Abnormal Chromosomes Drive Cancer :Modern Gene Editing Confirms Century-Old Theory


Researchers using modern gene-editing tools have discovered that cells with abnormal numbers of Chromosomes are drivers of cancer, confirming an intuition from over a century ago. This breakthrough opens new possibilities for targeting cancer cells with drugs, potentially revolutionizing cancer treatment.

What are Chromosomes?

Chromosomes, the DNA-packed structures in cells,hold the blueprint for an organism's traits.Humans possess 23 pairs (46 total) of chromosomes, with autosomes governing general characteristics and sex chromosomes dictating biological sex(XX for females,XY for males). During cell division, chromosomes duplicate and distribute genetic material to maintain completeness.Alterations in chromosome structure or count can profoundly impact health and development.They are the threads weaving the story of life's diversity.

Historical Observation 

Scientists in the early 1900s first observed that cancer cells, as they multiplied, ended up with either too many or too few chromosomes. A German embryologist proposed that these aberrant chromosome numbers might be causing cancer, but the idea lost prominence with the identification of individual cancer-causing genes and the development of targeted therapies.

Abnormal Chromosomes driving Cancer?

Resurfacing of an Overlooked Idea 

Despite the idea's initial dismissal, the presence of chromosomal abnormalities in 90 percent of cancers remained a prominent characteristic. Researchers recognized the abnormal chromosome numbers but were uncertain about their significance. The difficulty in studying this phenomenon contributed to its neglect in cancer research.

CRISPR Hack for Chromosome Engineering 

In the recent study, scientists employed a CRISPR hack to unravel the mystery surrounding chromosomal abnormalities.To do full-scale chromosome engineering, Jason Sheltzer, a cancer biologist at Yale School of Medicine, and his team had to deploy a CRISPR hack. First, they inserted a gene from the herpes virus onto a cancer cell's extra chromosomes. Initially, they chose chromosome 1q, which is one of the first to gain or lose extra copies during the development of breast cancer.

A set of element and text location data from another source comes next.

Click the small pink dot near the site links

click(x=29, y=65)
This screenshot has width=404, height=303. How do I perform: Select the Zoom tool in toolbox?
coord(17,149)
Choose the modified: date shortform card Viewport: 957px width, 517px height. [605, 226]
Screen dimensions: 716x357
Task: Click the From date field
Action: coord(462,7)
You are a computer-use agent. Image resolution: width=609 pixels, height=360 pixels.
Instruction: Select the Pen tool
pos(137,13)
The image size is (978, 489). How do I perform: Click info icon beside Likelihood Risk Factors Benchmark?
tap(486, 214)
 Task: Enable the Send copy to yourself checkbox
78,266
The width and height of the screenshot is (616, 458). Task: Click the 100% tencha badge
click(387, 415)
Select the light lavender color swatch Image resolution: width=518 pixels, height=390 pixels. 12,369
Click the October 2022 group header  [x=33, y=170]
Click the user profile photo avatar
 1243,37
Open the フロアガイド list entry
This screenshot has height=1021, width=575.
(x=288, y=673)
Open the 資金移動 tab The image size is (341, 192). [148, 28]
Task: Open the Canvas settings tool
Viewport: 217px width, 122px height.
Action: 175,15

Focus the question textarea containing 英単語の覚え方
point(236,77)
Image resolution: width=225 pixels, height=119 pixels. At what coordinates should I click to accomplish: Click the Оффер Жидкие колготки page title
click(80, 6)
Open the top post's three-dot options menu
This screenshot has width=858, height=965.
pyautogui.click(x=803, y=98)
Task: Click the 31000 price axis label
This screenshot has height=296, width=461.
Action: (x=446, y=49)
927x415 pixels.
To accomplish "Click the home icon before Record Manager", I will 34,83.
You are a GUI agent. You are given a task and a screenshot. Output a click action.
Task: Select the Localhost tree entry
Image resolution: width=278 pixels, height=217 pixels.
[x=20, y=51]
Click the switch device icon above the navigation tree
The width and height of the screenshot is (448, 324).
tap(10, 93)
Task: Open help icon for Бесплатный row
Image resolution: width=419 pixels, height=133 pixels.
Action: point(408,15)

CRISPR (Clustered Regularly Interspaced Short Palindromic Repeats) is a revolutionary gene-editing tool that has garnered significant attention in the scientific community. It is derived from a natural defense mechanism found in bacteria, where it helps protect against viral infections.

Confirming Chromosomes as Cancer Drivers 

The innovative approach used by Sheltzer and his team provided clear evidence that extra chromosomes are not just an effect but a driver of cancer. By selectively targeting and modifying the extra chromosomes in cancer cells, they demonstrated that the resulting cells were no longer capable of forming tumors. This breakthrough confirms the long-standing hypothesis and highlights the significance of chromosomal abnormalities in cancer development.

New Avenues for Cancer Treatment 

While the current technique is still a tool rather than a therapy, it offers a new perspective on targeting cancer. By identifying and targeting cells with extra chromosomes, researchers can potentially develop drugs that specifically kill these cells. Chromosomes contain numerous genes, suggesting that this approach could expand the range of targets for cancer treatment. Even if cancer cells develop resistance by losing their extra chromosomes, it may also eliminate their cancer-causing ability.

The discovery that abnormal numbers of chromosomes play a critical role in driving cancer represents a significant breakthrough in cancer research. This finding opens up new possibilities for developing targeted therapies that selectively eliminate cancer cells. By harnessing the potential of gene-editing tools, scientists may revolutionize cancer treatment by focusing on the unique vulnerabilities presented by abnormal chromosomes.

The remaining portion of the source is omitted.